[Collected data]
++++++

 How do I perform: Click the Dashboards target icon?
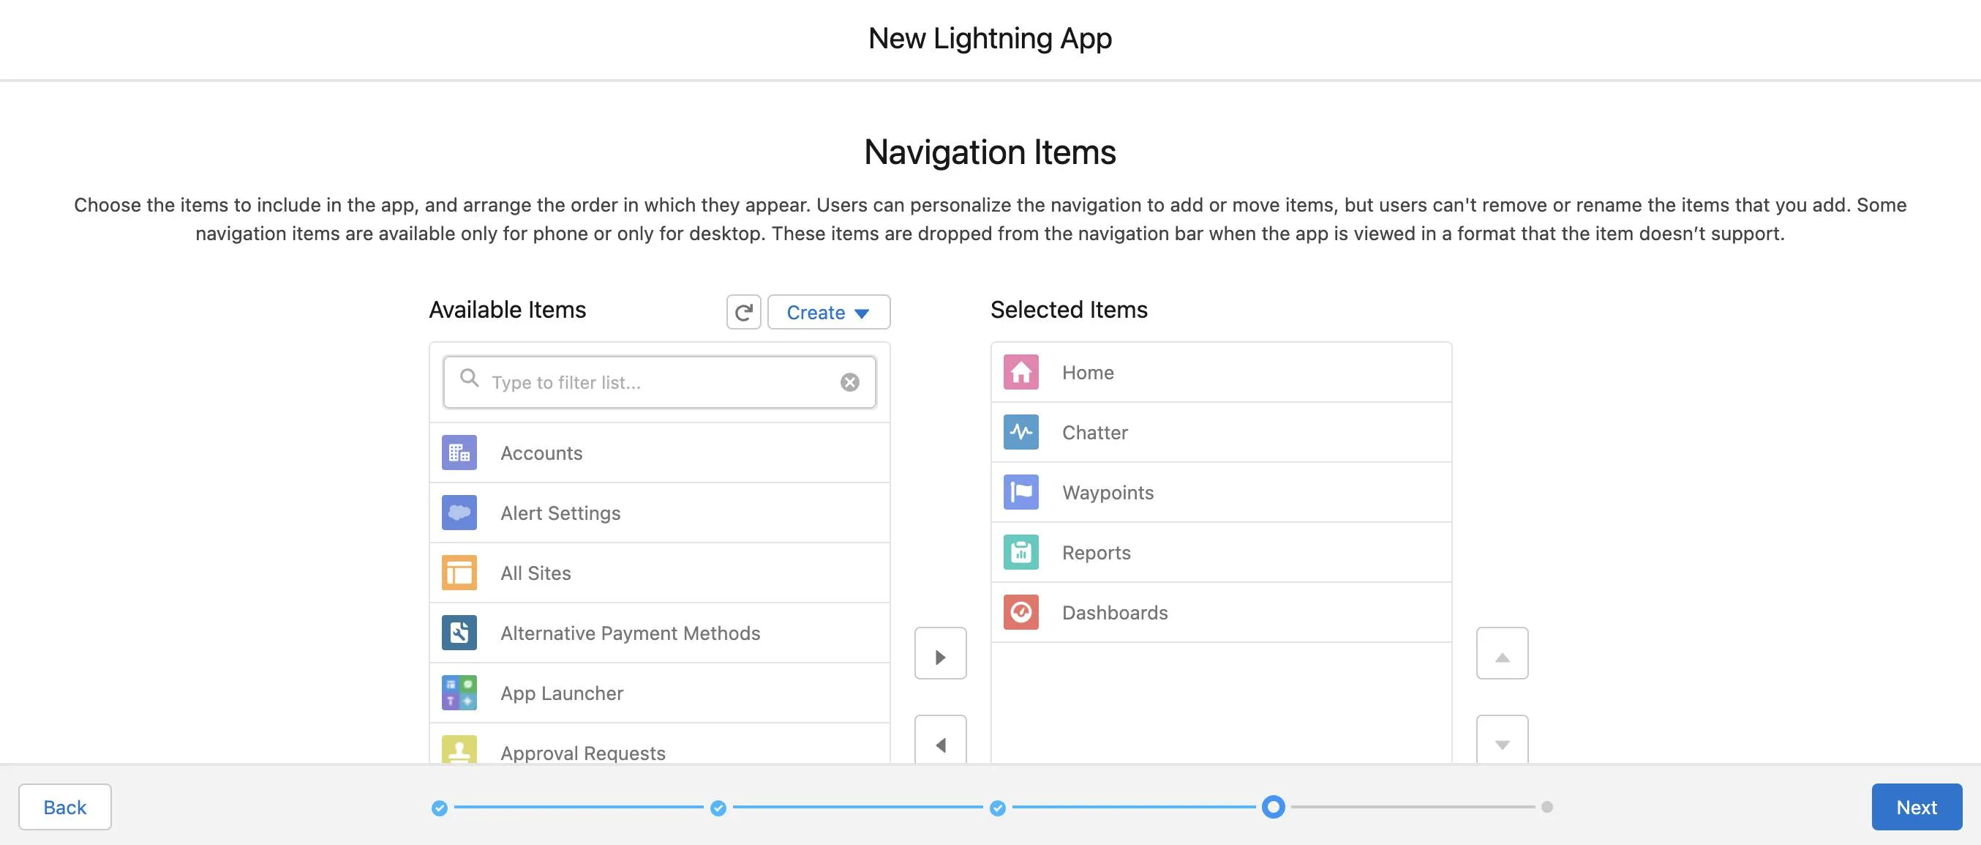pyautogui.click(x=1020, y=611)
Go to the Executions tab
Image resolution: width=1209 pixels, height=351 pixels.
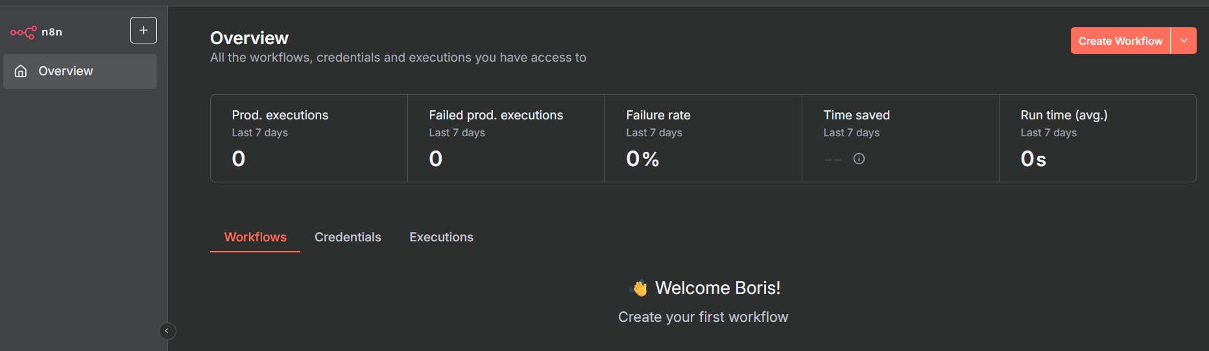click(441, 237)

++++++

■ **What you are asked to do**: Beginning with the line that contains "Go to the Executions tab" and ending with the final line of the entries, every line must be copied exactly; the pictures must not.

■ **Task result**:
Go to the Executions tab
Image resolution: width=1209 pixels, height=351 pixels.
click(441, 237)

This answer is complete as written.